Ruetten Hannah M, Lankford Shannon S, Abdolmaleki Abolfazl S, Edenhoffer Nicholas, Badlani Gopal, Williams James K
Wake Forest Institute for Regenerative Medicine, Wake Forest Baptist Medical Center, Winston-Salem, North Carolina, United States.
Department of Pathology, Section on Comparative Medicine, Wake Forest School of Medicine, Winston-Salem, North Carolina, United States.
Am J Physiol Gastrointest Liver Physiol. 2025 Feb 1;328(2):G136-G144. doi: 10.1152/ajpgi.00343.2024. Epub 2025 Jan 2.

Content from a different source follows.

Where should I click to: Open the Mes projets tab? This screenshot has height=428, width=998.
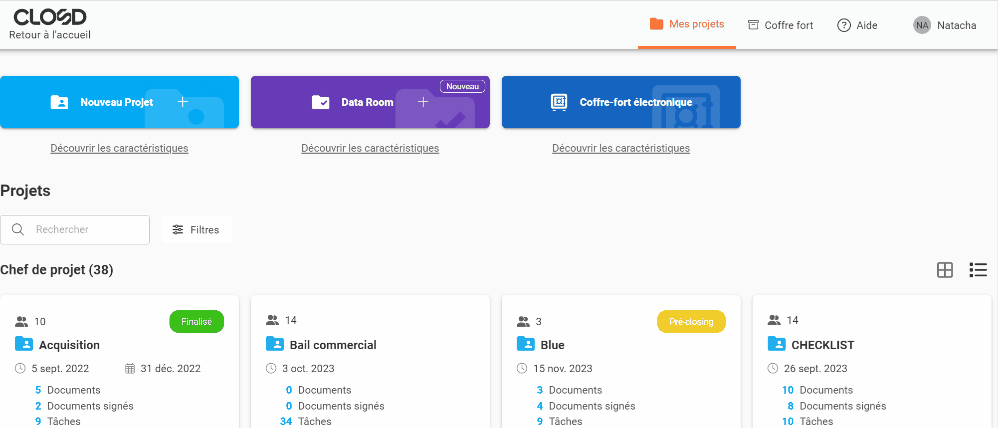pos(687,25)
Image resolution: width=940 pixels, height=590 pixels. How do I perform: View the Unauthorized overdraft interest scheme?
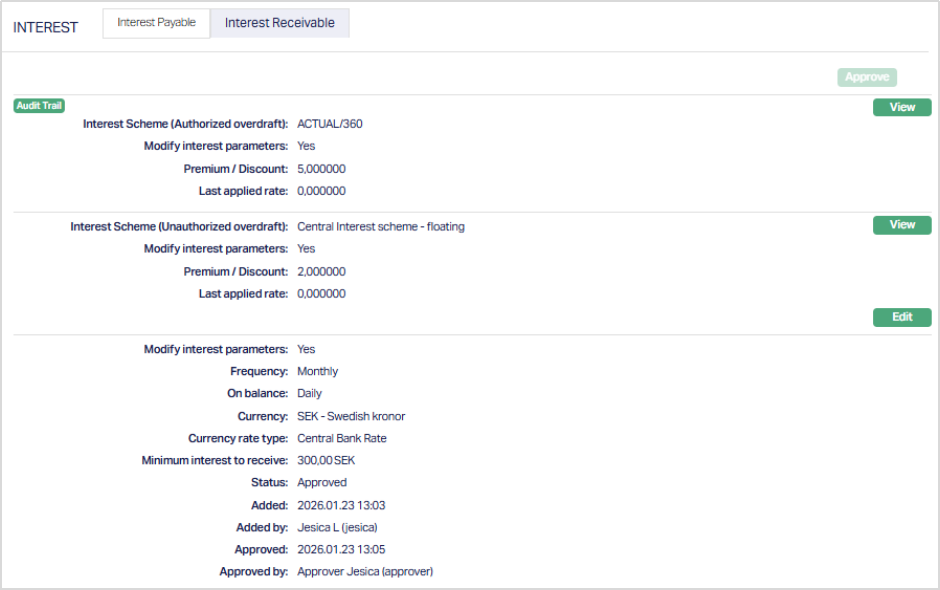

This study aimed to determine if local injection of C-X-C motif chemokine ligand 12 (CXCL12) reduces sphincter fibrosis, restores sphincter muscle content, vascularization, and innervation, and recruits progenitor cells in a rabbit model of anal sphincter injury and incontinence. Adult female rabbits were assigned to three groups: uninjured/no treatment (control), injured/treated (treated), and injured/no treatment (untreated) ( = 4 each). Injured groups were anesthetized, and a section of external anal sphincter was removed at the 9 o'clock position. The treated sphincters were injected with 200 ng of human recombinant CXCL12 6 wk after injury, and necropsy was performed 6-wk post-treatment. The external anal sphincter was removed, fixed, embedded in paraffin, sectioned, and mounted to slides for histologic analysis of collagen and muscle content and fiber characteristics: innervation, vascularization, and progenitor cell content. Compared with controls, untreated had significantly decreased total skeletal muscle, indistinct muscle layers, and disorganized circumferential and inner longitudinal layers at the injury site. Untreated also had significantly increased collagen fiber density at the injury site compared with treated and controls. Cells staining positive for CD34 within the skeletal muscle layer were increased in treated and untreated compared with controls. Staining density for markers of nerves and vascular endothelium, cells staining positive for CD34 within the mucosa/submucosae, and cells staining positive for PAX7 were similar among all groups. Local injection of CXCL12 reduces postinjury fibrosis and results in statistically similar muscle content and organization between treated animals and controls. Further studies are needed for this promising new treatment for postparturient anal sphincter injury. Local injection of CXCL12 cytokine reduces postinjury fibrosis in a rabbit model of anal sphincter injury and fecal incontinence. The larger size of the rabbits aided in targeted injury and treatment. Further studies are needed to explore noninvasive treatment options for postparturient anal sphincter injury.
本研究旨在确定在兔肛门括约肌损伤和失禁模型中,局部注射C-X-C基序趋化因子配体12(CXCL12)是否能减少括约肌纤维化、恢复括约肌肌肉含量、血管化和神经支配,并募集祖细胞。成年雌性兔被分为三组:未受伤/未治疗(对照组)、受伤/治疗(治疗组)和受伤/未治疗(未治疗组)(每组n = 4)。对受伤组进行麻醉,并在9点位置切除一段肛门外括约肌。治疗组在损伤后6周注射200 ng人重组CXCL12,治疗后6周进行尸检。切除肛门外括约肌,固定,石蜡包埋,切片,贴于载玻片上,用于胶原和肌肉含量以及纤维特征的组织学分析:神经支配、血管化和祖细胞含量。与对照组相比,未治疗组损伤部位的总骨骼肌明显减少,肌层不清晰,环行和内环行层排列紊乱。与治疗组和对照组相比,未治疗组损伤部位的胶原纤维密度也显著增加。与对照组相比,治疗组和未治疗组骨骼肌层中CD34染色阳性的细胞增加。所有组中神经和血管内皮标志物的染色密度、黏膜/黏膜下层中CD34染色阳性的细胞以及PAX7染色阳性的细胞相似。局部注射CXCL12可减少损伤后纤维化,使治疗动物与对照组之间的肌肉含量和组织结构在统计学上相似。对于这种有前景的产后肛门括约肌损伤新治疗方法,还需要进一步研究。局部注射CXCL12细胞因子可减少兔肛门括约肌损伤和大便失禁模型中的损伤后纤维化。兔体型较大有助于进行靶向损伤和治疗。需要进一步研究探索产后肛门括约肌损伤的非侵入性治疗选择。